Dari analisa kimia dinyatakan bahwa daun kelapa sawit tersusun dari 70 % serat dan 22% karbohidarat yang dapat larut dalam bahan kering. Ini menunjukkan bahwa daun kelapa sawit dapat diawetkan sebagai silase dan telah diindikasikan bahwa kecernaan bahan kering akan bertambah 45% dari hasil silase daun kelapa sawit (Ishida dan Hassan, 1992).

Daftar acuan:
Aritonang, D. 1986. Perkebunan Kelapa Sawit Sebagai Sumber Pakan Ternak Di Indonesia. Jurnal Penelitian Dan Pengembangan Pertanian V(4): 93−99.

Devendra,C. 1990. Roughage Resources for Feeding in The Asean Region, The First Asean Workshop on Technology of Animal Feed Production Utility Food Waste Material.

Direktorat Jenderal Perkebunan. 2004. Statistik Perkebunan Kelapa Sawit dan Coklat Indonesia. Jakarta.

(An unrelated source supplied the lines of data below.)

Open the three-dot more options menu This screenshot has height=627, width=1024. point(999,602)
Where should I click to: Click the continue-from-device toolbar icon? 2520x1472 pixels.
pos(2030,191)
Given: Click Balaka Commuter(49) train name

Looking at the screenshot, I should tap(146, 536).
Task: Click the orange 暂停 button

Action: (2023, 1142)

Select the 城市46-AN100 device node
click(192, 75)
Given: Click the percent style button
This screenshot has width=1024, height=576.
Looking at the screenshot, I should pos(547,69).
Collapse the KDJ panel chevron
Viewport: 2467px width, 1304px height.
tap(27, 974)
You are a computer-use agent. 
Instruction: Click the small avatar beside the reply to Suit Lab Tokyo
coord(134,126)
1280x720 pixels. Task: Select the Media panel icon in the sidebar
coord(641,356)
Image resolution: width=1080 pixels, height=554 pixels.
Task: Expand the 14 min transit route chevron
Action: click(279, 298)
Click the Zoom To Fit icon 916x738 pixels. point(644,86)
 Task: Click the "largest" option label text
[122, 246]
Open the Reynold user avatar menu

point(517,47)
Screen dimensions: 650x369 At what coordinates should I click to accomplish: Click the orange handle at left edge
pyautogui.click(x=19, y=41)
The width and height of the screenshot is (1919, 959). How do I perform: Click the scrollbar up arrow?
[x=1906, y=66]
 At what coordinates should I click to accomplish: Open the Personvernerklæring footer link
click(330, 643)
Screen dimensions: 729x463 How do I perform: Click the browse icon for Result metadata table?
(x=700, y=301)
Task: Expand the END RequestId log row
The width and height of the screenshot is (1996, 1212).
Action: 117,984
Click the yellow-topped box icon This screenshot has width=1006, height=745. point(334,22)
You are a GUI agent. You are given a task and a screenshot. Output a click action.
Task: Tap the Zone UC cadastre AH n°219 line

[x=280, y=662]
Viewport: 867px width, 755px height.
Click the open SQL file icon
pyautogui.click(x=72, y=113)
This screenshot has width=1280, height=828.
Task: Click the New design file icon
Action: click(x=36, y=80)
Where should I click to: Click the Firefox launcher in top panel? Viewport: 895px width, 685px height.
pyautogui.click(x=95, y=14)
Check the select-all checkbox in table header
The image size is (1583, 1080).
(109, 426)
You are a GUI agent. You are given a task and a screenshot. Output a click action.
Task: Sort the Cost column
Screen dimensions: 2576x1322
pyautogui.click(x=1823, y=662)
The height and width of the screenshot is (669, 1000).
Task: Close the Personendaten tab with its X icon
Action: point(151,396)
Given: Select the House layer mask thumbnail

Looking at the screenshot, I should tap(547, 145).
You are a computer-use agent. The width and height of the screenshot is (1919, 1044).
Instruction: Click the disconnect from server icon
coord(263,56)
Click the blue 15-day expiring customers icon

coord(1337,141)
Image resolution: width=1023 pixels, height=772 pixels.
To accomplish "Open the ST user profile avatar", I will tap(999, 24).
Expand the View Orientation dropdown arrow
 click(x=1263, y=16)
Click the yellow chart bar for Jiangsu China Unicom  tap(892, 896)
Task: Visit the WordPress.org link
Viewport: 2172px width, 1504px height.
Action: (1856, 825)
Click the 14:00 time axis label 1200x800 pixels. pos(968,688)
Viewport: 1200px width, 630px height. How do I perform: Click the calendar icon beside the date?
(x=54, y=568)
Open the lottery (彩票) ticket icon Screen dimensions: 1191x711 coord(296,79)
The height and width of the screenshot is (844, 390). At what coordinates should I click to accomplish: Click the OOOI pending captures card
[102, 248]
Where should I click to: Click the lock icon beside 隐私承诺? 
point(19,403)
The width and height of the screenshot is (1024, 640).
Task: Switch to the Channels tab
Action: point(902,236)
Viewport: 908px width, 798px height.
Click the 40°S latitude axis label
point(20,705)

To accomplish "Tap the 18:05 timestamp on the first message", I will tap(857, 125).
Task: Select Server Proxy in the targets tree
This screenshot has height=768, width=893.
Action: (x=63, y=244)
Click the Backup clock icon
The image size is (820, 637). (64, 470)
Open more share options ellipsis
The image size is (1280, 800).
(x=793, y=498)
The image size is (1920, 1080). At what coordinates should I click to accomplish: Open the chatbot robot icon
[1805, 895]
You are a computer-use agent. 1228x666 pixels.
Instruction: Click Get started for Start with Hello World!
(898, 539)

Ishida, M. And Hassan 1992. Effect Of Urea Treatmeant Level On Nutritive Value Of Oil Palm Fronds Silage In Kedah Kelantan Bulls, Animal Science Congress, Bangkok, Thailand.

Jafar, M.D. Dan Hasan. 1990. Optimum Steaming Condition Of Oil Palm Press Fiber For Feed Utilization Processing And Utilition Of Oil Palm By Product For Ruminant, Mardi-Tarc Collaborative Study, Malaysia.